Hostage deaths highlight growing threat in West Africa

Chris McManus was killed by his captors after being taken hostage in Nigeria. Credit: Foreign and Commonwealth office.

Boko Haram, the group thought to have been responsible for the kidnappings and murders of Chris McManus and Franco Lamolinara, is a relatively new name in global terrorism.

But in the last year it has illustrated extraordinary military skill, carrying out church-bombings and hostage-takings in a country where security and stability have rapidly deteriorated.

The name of this radical islamist group loosely translates as ‘western education is a sin’. Its members want Sharia Law in Nigeria, so the hostage takers might have been more motivated by the potential of their own deaths than the riches of a huge ransom.
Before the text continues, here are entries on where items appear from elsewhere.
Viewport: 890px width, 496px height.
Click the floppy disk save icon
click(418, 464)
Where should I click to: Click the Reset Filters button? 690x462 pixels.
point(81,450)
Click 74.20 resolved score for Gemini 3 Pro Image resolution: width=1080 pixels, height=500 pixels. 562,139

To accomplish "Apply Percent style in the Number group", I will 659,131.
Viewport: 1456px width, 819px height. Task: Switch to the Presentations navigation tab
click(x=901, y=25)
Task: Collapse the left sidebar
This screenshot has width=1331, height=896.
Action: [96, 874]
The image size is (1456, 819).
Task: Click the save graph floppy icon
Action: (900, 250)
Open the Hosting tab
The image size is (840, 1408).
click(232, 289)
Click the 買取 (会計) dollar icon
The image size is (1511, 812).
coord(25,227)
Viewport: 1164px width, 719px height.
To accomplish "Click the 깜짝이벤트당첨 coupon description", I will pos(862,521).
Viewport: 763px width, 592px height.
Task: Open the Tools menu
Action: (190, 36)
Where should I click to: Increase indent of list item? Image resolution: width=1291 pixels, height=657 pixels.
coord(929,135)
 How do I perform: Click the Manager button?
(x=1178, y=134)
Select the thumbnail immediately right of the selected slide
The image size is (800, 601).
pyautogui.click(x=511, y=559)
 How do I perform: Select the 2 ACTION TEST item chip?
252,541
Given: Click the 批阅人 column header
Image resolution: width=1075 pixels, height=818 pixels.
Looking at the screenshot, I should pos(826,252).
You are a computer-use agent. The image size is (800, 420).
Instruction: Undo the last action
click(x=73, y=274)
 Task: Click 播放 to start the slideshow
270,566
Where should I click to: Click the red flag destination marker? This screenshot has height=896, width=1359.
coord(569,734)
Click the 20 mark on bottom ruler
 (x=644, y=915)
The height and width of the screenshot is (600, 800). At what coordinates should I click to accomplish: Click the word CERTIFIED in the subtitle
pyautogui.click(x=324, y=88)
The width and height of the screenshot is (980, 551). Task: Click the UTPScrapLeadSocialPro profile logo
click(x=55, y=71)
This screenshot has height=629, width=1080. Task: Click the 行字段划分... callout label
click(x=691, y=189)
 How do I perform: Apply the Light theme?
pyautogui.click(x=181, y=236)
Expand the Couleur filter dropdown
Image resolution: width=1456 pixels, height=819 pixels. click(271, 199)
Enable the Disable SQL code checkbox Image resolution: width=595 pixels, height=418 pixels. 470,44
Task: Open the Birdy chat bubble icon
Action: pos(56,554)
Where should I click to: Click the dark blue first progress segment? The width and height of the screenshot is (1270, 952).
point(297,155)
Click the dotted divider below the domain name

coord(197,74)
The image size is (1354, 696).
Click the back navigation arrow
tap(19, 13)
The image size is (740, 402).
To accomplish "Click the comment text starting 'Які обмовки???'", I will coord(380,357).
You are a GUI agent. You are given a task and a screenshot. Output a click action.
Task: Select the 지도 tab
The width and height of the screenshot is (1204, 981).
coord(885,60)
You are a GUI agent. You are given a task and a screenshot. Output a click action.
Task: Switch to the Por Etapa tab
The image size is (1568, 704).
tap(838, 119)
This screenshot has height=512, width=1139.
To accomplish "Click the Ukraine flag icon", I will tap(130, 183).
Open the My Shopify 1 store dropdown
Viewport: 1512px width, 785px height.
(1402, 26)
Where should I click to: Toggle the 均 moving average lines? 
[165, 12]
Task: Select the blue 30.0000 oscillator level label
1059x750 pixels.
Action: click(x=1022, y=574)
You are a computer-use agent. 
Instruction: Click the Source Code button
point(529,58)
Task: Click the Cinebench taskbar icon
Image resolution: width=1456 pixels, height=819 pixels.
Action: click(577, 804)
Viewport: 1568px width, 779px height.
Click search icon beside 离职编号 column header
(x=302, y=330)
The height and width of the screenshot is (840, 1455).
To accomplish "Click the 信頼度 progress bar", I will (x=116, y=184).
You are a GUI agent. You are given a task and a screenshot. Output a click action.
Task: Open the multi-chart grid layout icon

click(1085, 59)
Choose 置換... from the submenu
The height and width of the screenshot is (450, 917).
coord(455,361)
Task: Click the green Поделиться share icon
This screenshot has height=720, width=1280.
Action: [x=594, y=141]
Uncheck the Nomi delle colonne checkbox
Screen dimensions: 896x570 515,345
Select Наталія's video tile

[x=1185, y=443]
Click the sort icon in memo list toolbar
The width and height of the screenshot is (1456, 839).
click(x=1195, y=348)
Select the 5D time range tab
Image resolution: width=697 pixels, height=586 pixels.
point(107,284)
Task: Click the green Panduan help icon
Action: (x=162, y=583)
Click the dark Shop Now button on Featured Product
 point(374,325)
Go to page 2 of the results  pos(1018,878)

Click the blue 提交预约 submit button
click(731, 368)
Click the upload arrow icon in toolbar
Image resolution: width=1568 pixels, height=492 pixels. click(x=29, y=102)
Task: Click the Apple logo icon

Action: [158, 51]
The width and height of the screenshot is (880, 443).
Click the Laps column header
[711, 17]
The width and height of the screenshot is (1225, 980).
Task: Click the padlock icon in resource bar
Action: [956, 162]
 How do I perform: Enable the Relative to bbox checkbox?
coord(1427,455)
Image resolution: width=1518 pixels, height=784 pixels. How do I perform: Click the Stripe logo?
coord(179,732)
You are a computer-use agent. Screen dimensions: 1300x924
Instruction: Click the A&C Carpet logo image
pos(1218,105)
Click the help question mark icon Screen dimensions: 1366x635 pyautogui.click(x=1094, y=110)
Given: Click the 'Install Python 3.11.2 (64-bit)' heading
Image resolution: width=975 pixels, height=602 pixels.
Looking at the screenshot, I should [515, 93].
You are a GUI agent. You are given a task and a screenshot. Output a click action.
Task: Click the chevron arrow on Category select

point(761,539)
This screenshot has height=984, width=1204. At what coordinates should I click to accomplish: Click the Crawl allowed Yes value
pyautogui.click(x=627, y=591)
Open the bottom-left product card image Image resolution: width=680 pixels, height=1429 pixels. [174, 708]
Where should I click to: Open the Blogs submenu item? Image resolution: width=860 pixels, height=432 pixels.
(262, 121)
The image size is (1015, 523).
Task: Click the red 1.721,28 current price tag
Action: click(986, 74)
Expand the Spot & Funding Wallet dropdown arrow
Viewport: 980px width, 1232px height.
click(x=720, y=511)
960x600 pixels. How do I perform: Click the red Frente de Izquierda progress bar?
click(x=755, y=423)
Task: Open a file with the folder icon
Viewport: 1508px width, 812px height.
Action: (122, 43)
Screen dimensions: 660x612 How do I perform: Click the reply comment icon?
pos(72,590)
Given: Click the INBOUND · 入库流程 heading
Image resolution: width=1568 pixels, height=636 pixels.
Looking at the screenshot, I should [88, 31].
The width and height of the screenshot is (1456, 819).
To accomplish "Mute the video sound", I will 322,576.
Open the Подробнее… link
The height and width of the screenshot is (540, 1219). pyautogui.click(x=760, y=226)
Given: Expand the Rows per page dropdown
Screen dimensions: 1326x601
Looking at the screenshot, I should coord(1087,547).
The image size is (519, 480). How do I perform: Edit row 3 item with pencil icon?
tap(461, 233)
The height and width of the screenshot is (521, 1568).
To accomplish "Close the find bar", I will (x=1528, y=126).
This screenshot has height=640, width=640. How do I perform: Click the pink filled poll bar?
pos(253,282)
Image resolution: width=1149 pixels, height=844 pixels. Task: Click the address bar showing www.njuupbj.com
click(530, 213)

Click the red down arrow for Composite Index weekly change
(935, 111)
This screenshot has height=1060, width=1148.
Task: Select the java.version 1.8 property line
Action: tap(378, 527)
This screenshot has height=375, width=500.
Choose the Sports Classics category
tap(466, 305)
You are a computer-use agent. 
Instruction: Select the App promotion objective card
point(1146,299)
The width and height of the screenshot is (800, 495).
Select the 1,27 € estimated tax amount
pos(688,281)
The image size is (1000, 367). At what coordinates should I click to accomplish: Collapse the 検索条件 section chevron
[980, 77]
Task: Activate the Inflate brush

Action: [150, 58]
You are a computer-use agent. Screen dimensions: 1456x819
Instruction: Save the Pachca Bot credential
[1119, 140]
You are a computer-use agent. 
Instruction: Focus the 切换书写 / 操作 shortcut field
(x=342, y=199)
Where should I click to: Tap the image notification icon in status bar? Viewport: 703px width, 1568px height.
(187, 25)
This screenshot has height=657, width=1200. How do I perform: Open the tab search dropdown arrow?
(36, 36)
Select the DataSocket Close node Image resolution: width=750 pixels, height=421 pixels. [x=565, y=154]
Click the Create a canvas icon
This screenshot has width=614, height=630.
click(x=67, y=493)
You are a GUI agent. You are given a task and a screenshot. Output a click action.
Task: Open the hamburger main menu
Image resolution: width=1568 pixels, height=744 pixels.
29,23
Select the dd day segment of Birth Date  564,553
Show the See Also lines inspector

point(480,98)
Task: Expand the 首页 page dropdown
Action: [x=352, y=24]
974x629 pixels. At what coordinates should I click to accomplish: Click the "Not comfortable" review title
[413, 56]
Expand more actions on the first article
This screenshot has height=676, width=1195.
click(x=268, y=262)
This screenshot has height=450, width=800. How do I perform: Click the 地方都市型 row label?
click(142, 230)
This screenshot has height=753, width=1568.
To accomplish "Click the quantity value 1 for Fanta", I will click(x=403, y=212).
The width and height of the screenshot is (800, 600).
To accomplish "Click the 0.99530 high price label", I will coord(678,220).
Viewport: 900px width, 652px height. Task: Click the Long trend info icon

Nigerian Special Forces led this operation but required the support of the British; their security services have proven to be no match for Boko Haram over the past year.

I asked the Foreign Secretary, William Hague, about precisely this type of operation last month. We were talking hypothetically as we travelled through the Somali capital, Mogodishu.

He said: “I don’t rule that out at all but I also don’t want to hold out the prospect that that is always going to be the answer."

We were talking about Eastern Africa, where the threat of piracy and kidnappings are well known. This dreadful incident underlines the growing threat from Western Africa too.